* _PROBLEM SET_:
- 1) Answer the following questions using the passage on patriotic songs.
(a) Which song's words are questioned, even though it is still called a great song?
(b) Who is thanked for a reminder of "The Little Girl"?
(c) What chord change is "The Little Girl" said to repeat over and over?
- 2) Retype the passage on patriotic songs precisely, everything from "It's irritating as" down to "sophisticated, I suppose.".

Doesn't have the same ring to it, you know?
I'm not a country music fan, and I've never heard the allegedly awful song in question. My point isn't to defend it--I'm sure there are terrible patriotic songs just like there are terrible songs of all other types. (I mean...have you ever listened to the WORDS to "Wild Thing"? Hm?! But it's a great song!)
It's irritating as hell that the badge of sophistication is contempt. There's a lot in middle America that deserves contempt. There?s a lot on the coasts that deserves contempt. There?s a lot about America in general that deserves contempt. But I love America, and I would never want to live anywhere else. Not very sophisticated, I suppose.
Thanks, Garth, for reminding me of "The Little Girl." That was surely one of the ugliest songs ever to be a hit, and no, I'm not talking the mean-spiritied by saccharine lyrics. I'm talking musically. Wasn't that just a C F chord change repeated over and over again?
All of us Flag-Waving-Teary-Eyed-Sing-the-Natioal-Anthem-at-the-Ballgame-not-Terribly-"Intellectual"-Midwestern-types salute you.

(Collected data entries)
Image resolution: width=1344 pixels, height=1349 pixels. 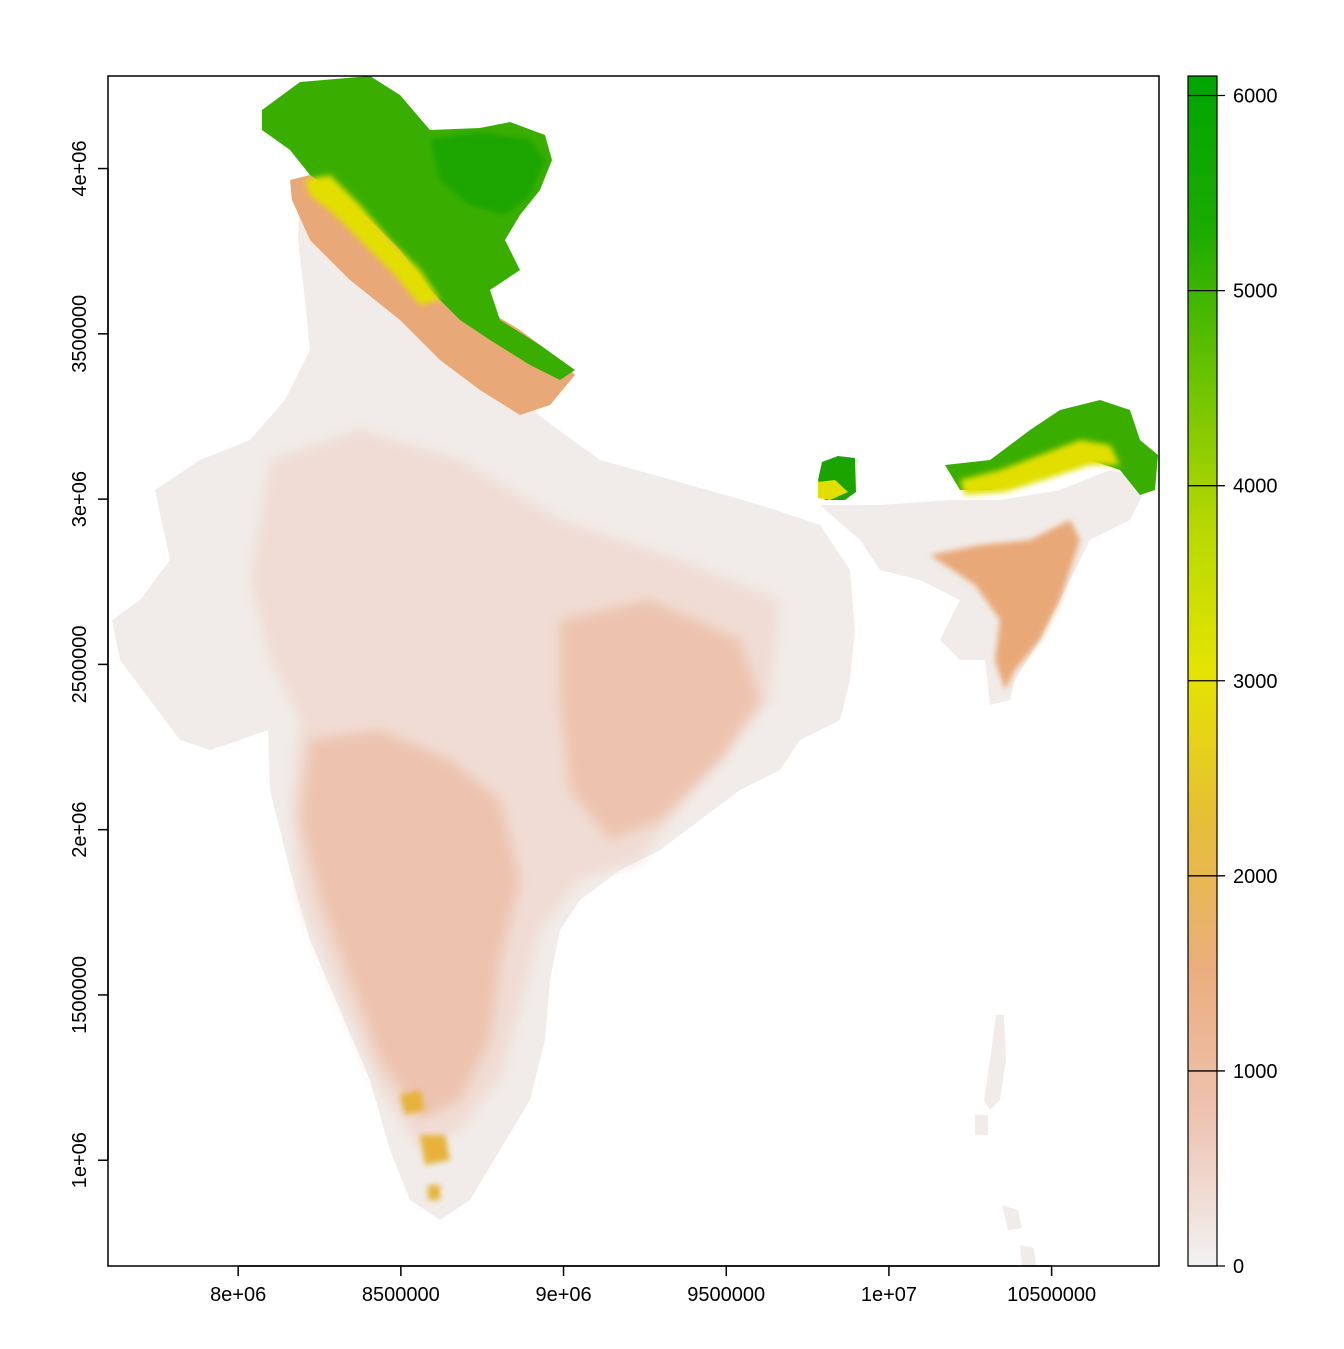 What do you see at coordinates (488, 174) in the screenshot?
I see `kashmir-dark-green` at bounding box center [488, 174].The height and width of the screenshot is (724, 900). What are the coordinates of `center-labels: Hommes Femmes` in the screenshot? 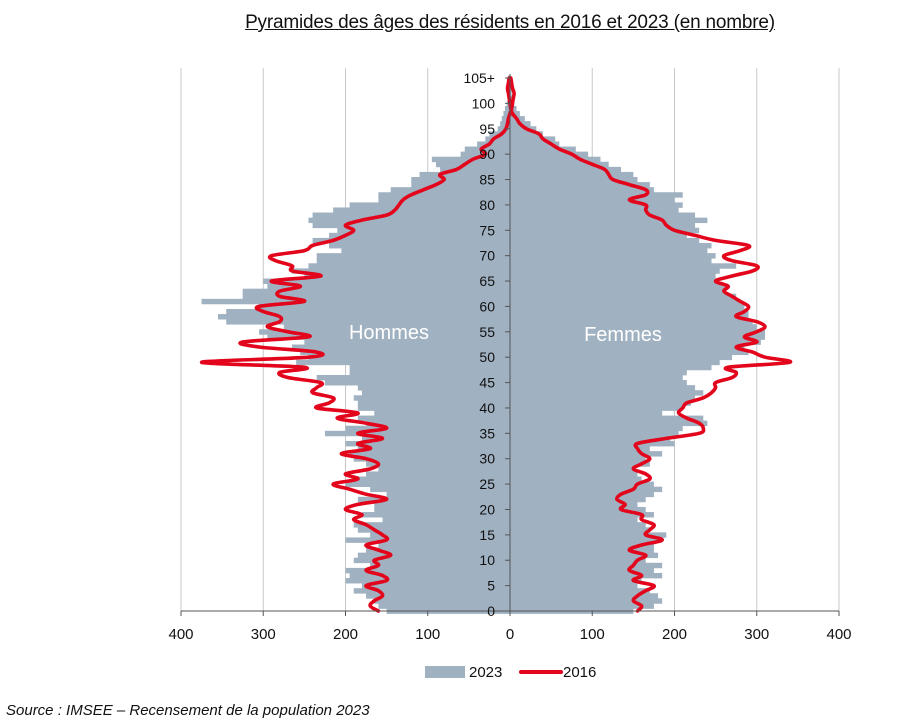 It's located at (506, 334).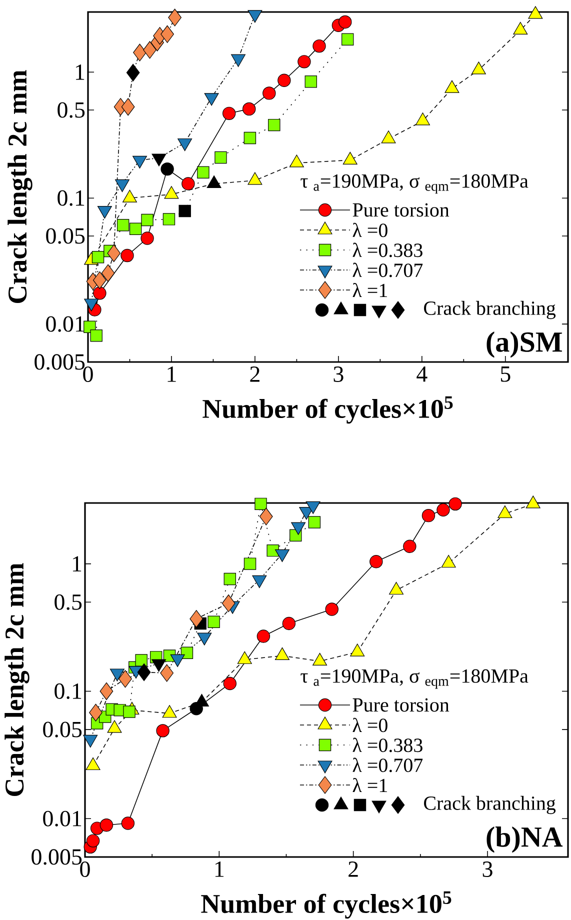 This screenshot has height=920, width=571. Describe the element at coordinates (88, 374) in the screenshot. I see `x-tick-label: 0` at that location. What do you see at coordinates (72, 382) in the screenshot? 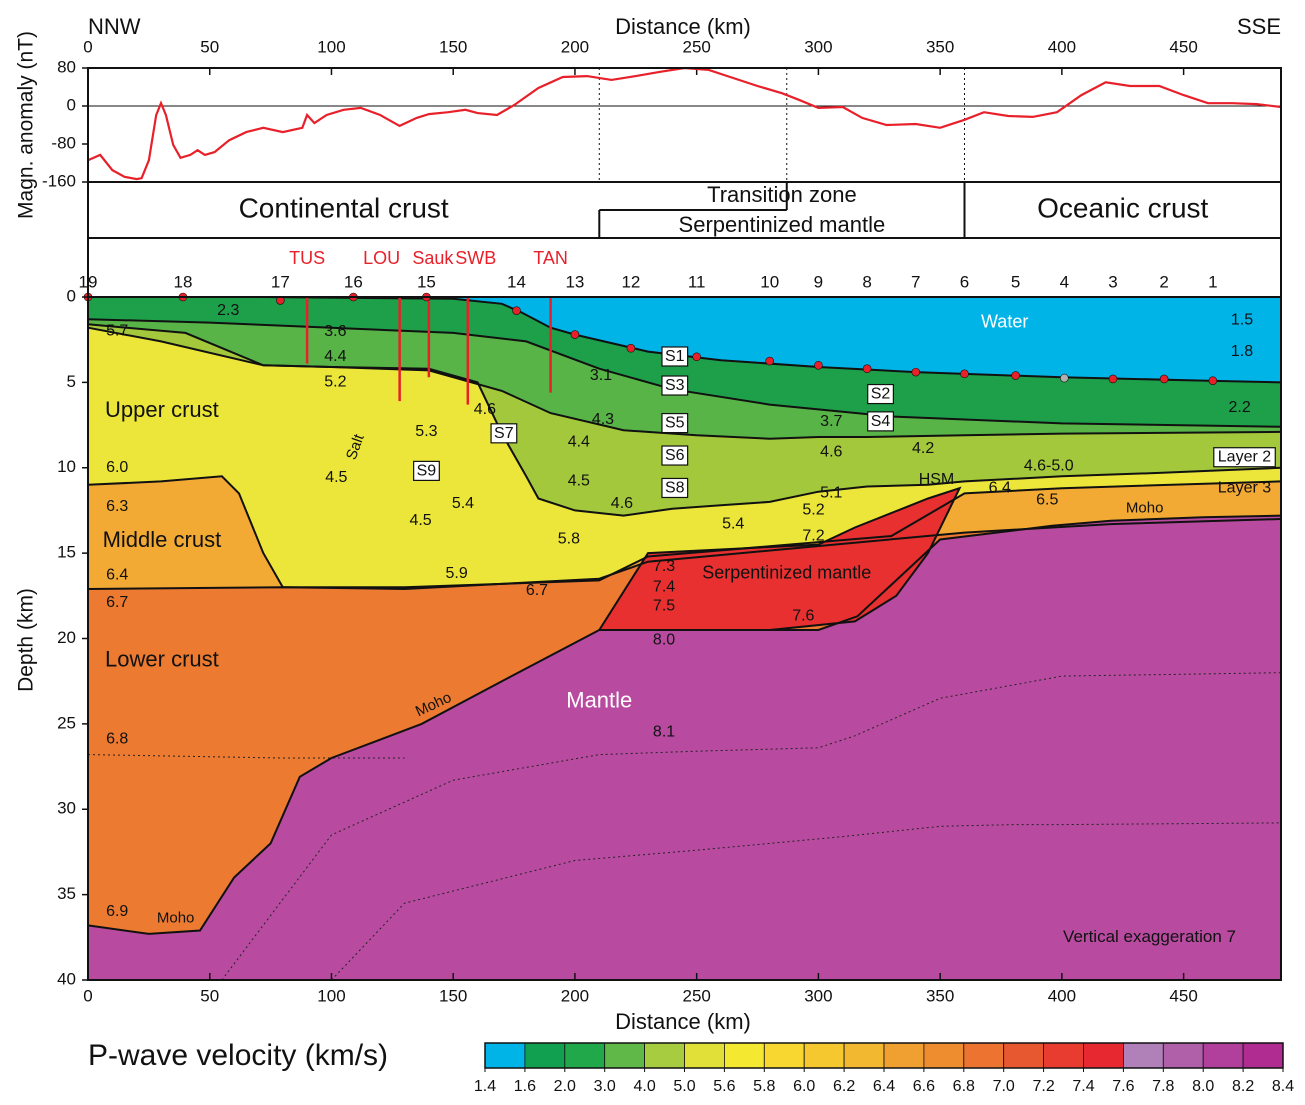
I see `y-tick-label: 5` at bounding box center [72, 382].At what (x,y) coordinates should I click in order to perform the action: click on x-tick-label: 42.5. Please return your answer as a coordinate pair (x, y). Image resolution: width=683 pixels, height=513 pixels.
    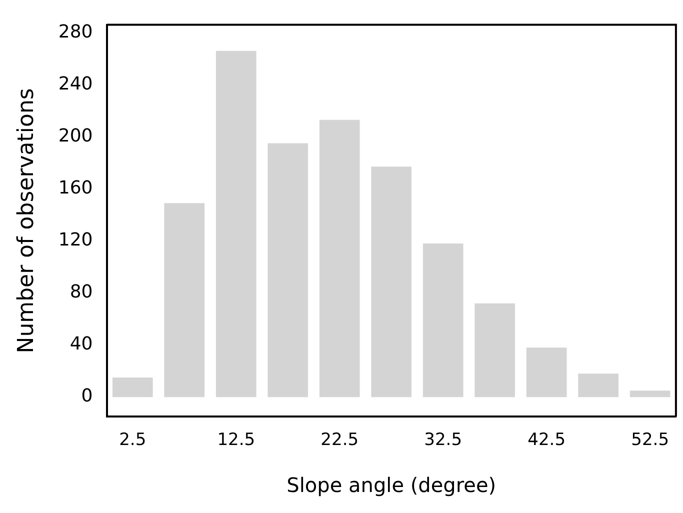
    Looking at the image, I should click on (547, 440).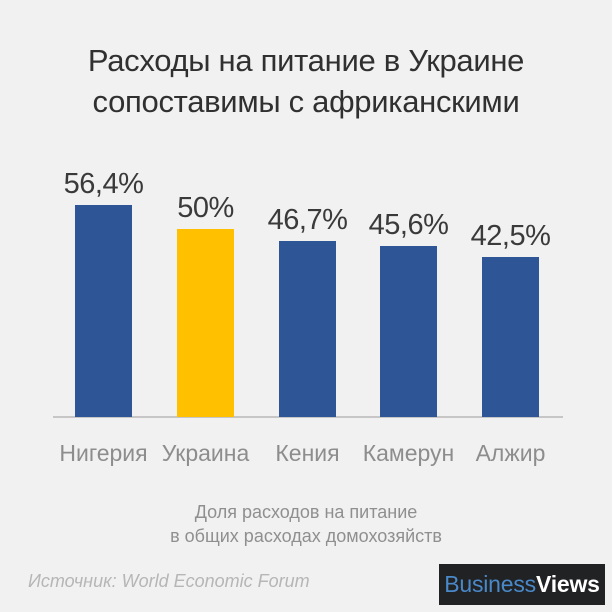 The height and width of the screenshot is (612, 612). Describe the element at coordinates (308, 453) in the screenshot. I see `bar-category-label: Кения` at that location.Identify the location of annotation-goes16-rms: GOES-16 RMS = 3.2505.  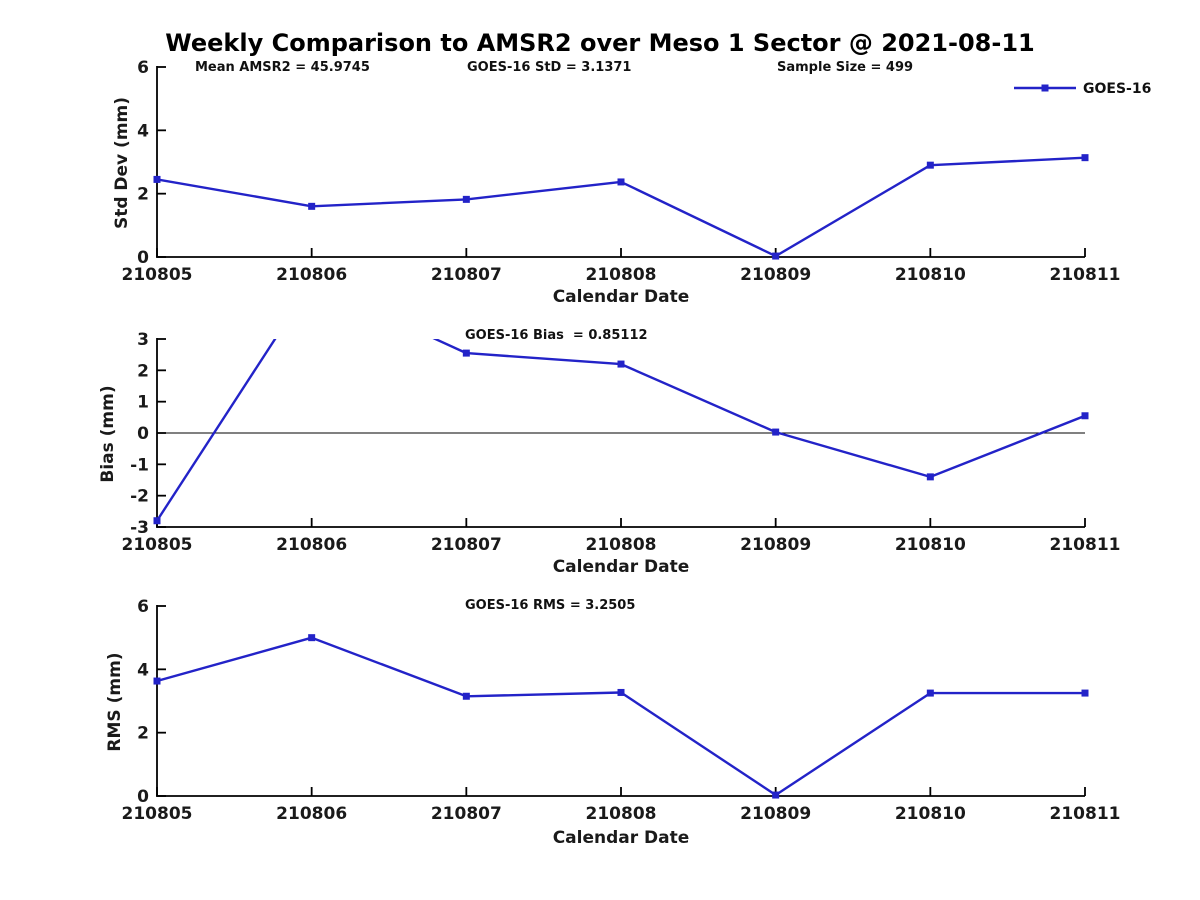
(550, 606). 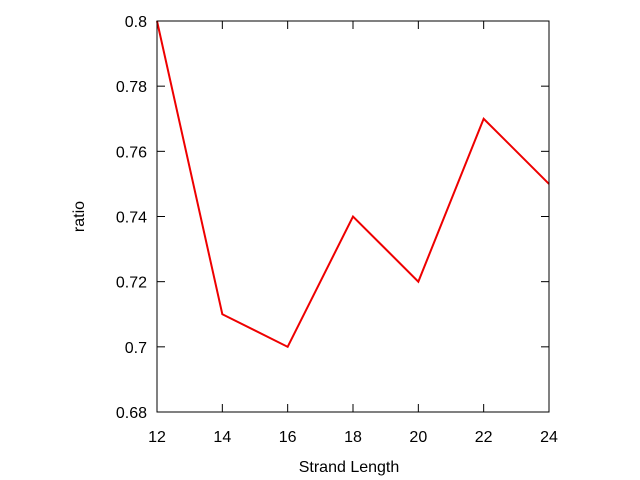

* _SOLUTIONS IN ORDER_:
- 1)
(a) "Wild Thing"
(b) Garth
(c) A C F chord change

- 2)
It's irritating as hell that the badge of sophistication is contempt. There's a lot in middle America that deserves contempt. There?s a lot on the coasts that deserves contempt. There?s a lot about America in general that deserves contempt. But I love America, and I would never want to live anywhere else. Not very sophisticated, I suppose.